Abstract

Human cytomegalovirus (HCMV) infection is a common complication in transplant recipients. Sensitive, specific and timely diagnostic tests for the detection of HCMV infection remain essential for successful therapy. The results of three tests to detect HCMV in bone marrow and liver transplant recipients were compared: a pp65 antigenaemia assay, an immediate-early (IE) antigenaemia assay and an anti-HCMV immunoglobulin M (IgM) antibody enzyme-linked immunosorbent assay (ELISA). Of 1344 samples, 911 (67.8%) and 917 (68.2%) samples were positive for pp65 and IE, respectively.
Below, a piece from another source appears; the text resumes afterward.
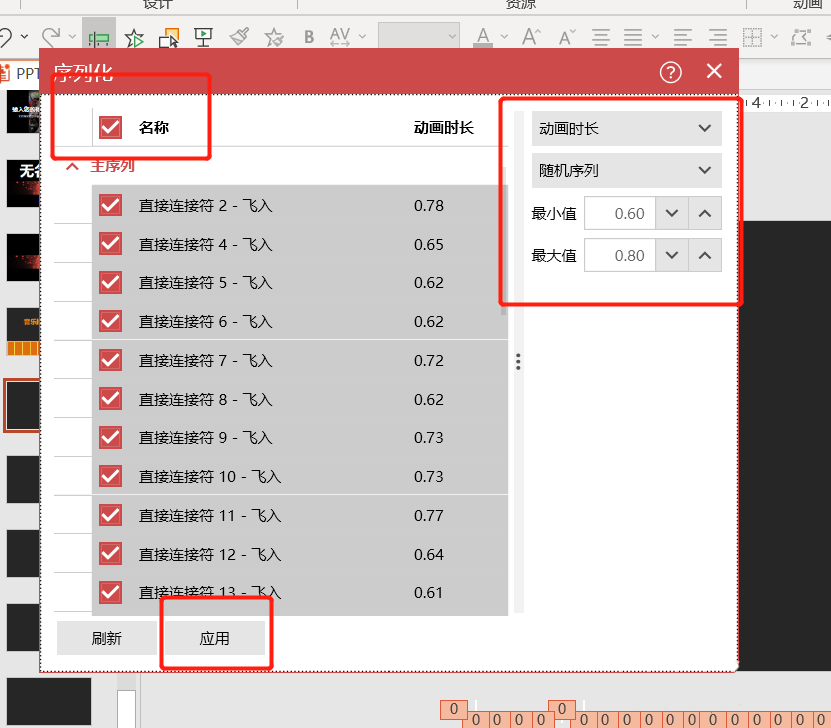This screenshot has height=728, width=831.
Task: Click the slideshow playback icon
Action: coord(202,37)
The coincidence level was 85.1%. There was no statistical difference after transplantation to the first positive detection of HCMV (mean first checkout time) between the pp65 and IE antigenaemia assays. Moreover, the levels of HCMV detected by the pp65 and IE antigenaemia assays were significantly correlated. The HCMV-positivity rate as detected by the anti-HCMV IgM ELISA was 11.1%, which was significantly different from the IE and pp65 antigenaemia assays. We suggest that the IE antigenaemia assay could replace the pp65 antigenaemia assay for monitoring active HCMV infection and early detection of HCMV infection.